Science Fair Project Encyclopedia
A problem that can be formally stated and for which a solution is known to exist but which has not yet been solved.
It is common in graduate schools to point out open problems to students in the hopes that perhaps the student can solve such problems.
Examples of "formerly open problems" closed since 1975 include "give a proof of fermat's last theorem" and "give a proof that four colors suffice to color any planar map." Unfortunately, these problems were solved by faculty members, not by graduate students.
- An important open problem in the field of theoretical computer science is "Prove or disprove that no problem in the class of NP-Complete problems can be solved in polynomial time by a deterministic Turing machine." Stated succinctly, show that P != NP [Garey79].
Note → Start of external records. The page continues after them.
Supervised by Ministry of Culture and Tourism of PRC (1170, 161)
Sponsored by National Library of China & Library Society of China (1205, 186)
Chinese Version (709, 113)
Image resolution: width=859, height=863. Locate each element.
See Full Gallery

- A major open problem in computer scheduling is "Give an optimal polynomial-time algorithm for 3 processor scheduling of unit-length jobs with task dependencies, or show that the problem is NP-Complete." An algorithm for optimal 2-processor scheduling was first discovered by Coffman and Graham [Coffman72]. This problem has practical importance in scheduling the instructions in the pipelines of a superscalar processor. A solution to this problem implies an algorithm exists for optimal preemptive scheduling of 3 processor systems. In fact, if P != NP then problems in the computational complexity class (NP - NP-Complete - P) are known to exist, and this problem is thought to be a candidate for this complexity class.
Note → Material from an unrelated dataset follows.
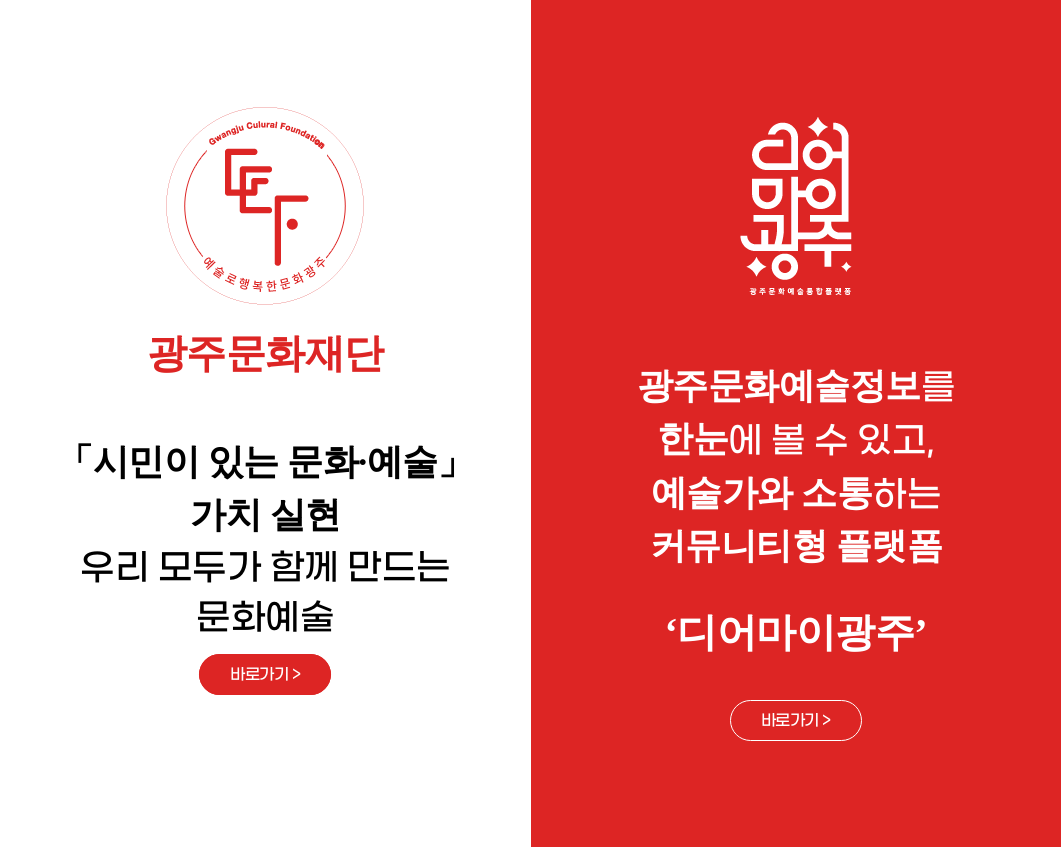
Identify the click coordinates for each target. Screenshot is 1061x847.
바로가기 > (265, 674)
- Another major open problem in real-time computer scheduling is "Give an optimal heuristic for scheduling periodic real-time task systems when the deadlines are all a constant multiple C (C >= 1) of the period, or prove that the problem is NP-complete (thought to be intractible.)" The most recent work in this area is by Lehoczky [Lehoczky90]. A solution to this problem will allow us to trade off latency for increased device utilization in real-time systems (e.g. in CPU's or in real-time networks.)
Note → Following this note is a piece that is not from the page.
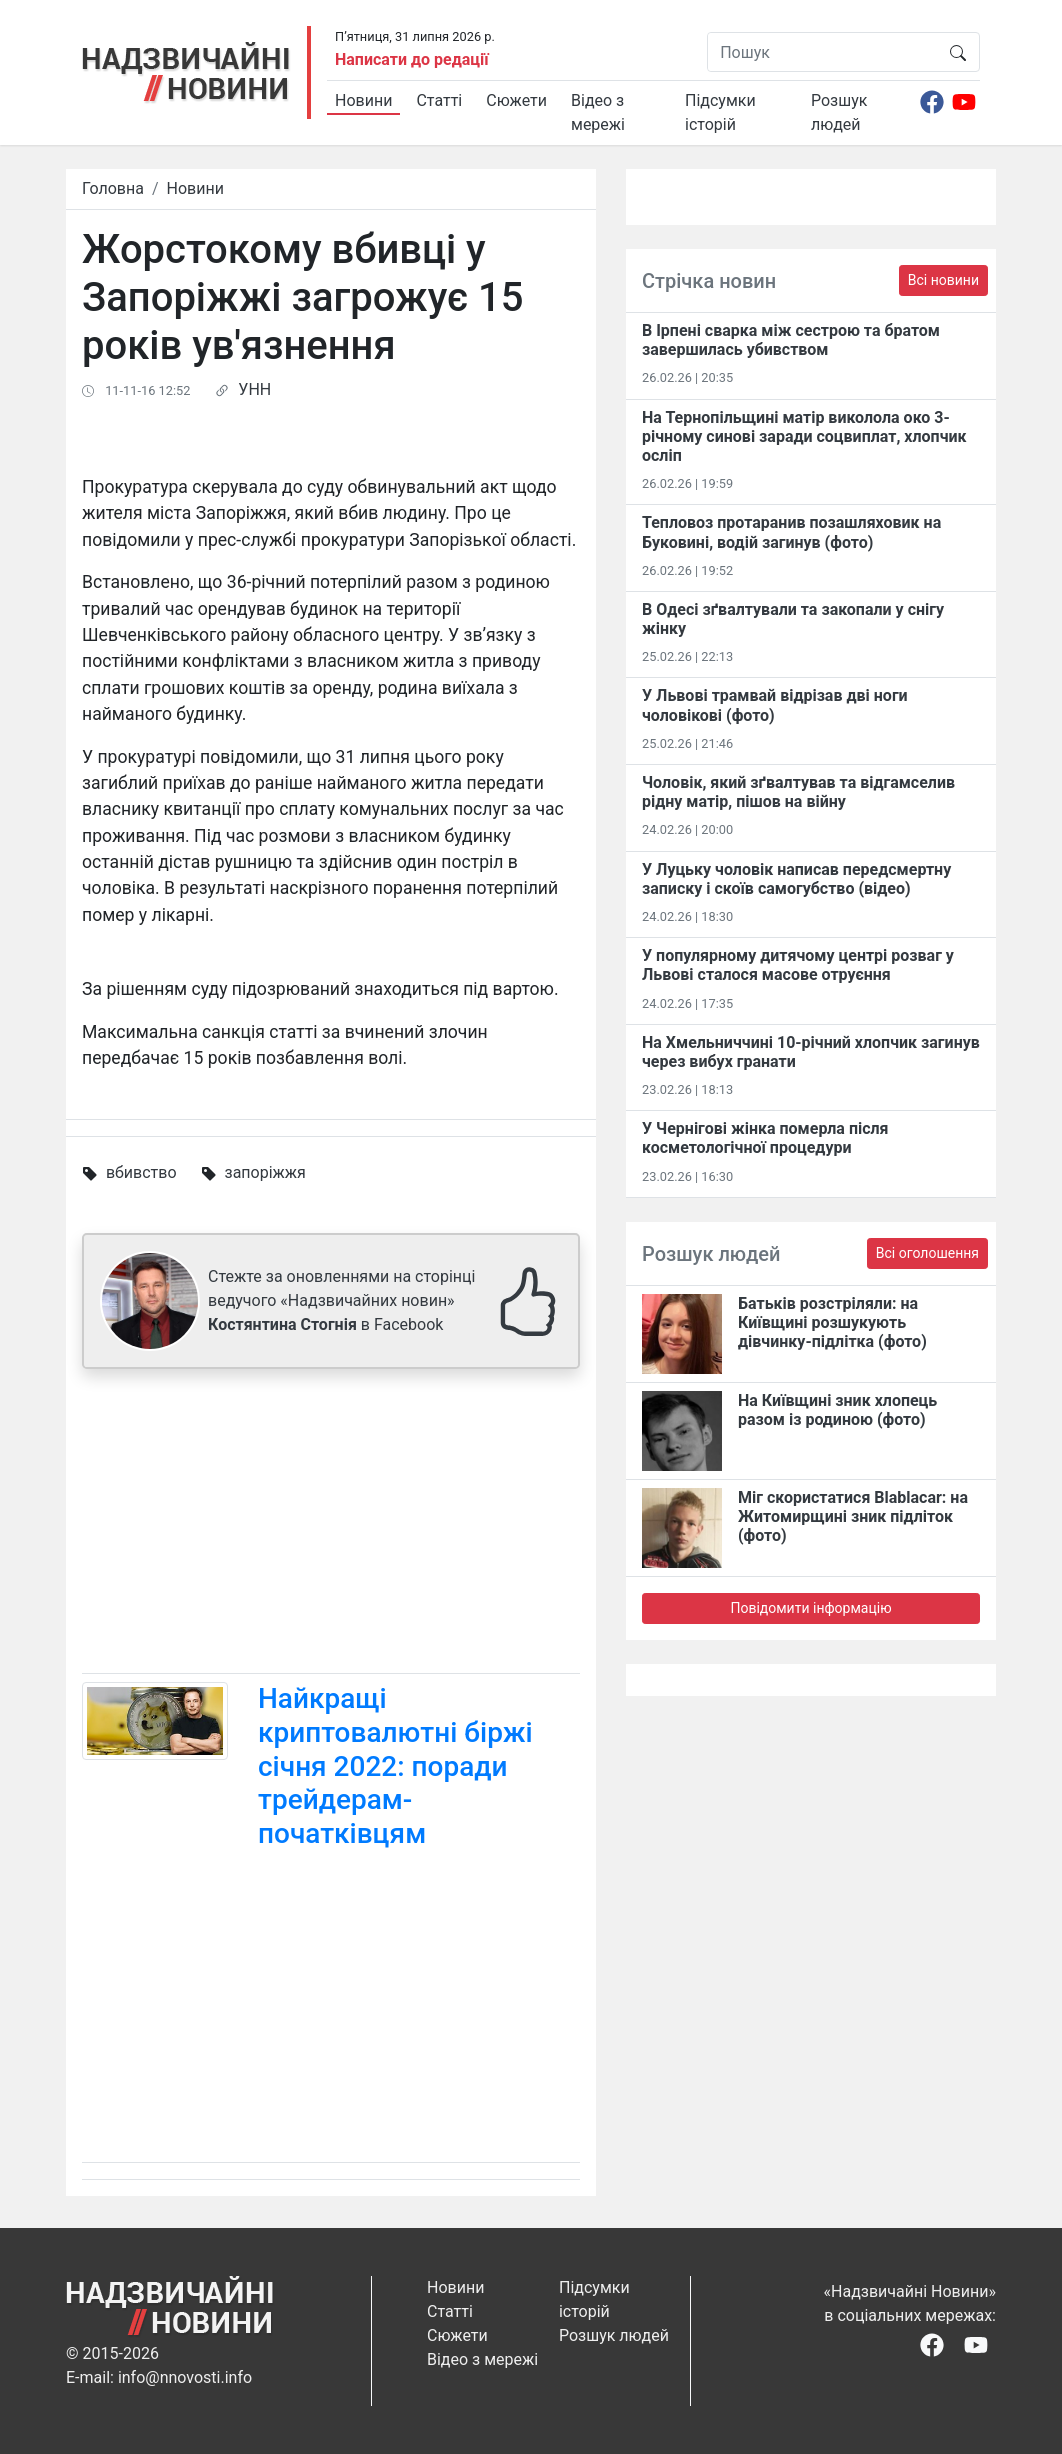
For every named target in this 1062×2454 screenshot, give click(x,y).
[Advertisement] (331, 1525)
- [Garey79] M.R. Garey and D.S. Johnson, Computers and Intractability: A Guide to the Theory of NPCompleteness, Freeman (1979).
- [Coffman72] E.G. Coffman and R.L. Graham, Optimal Scheduling for Two Processor Systems, Acta Informatica, vol. 1, 1972, pp. 200-213.
- [Lehoczky90] J. Lehoczky, Fixed priority scheduling of periodic task sets with arbitrary deadlines, RTSS 1990, pp. 201-213, December 1990.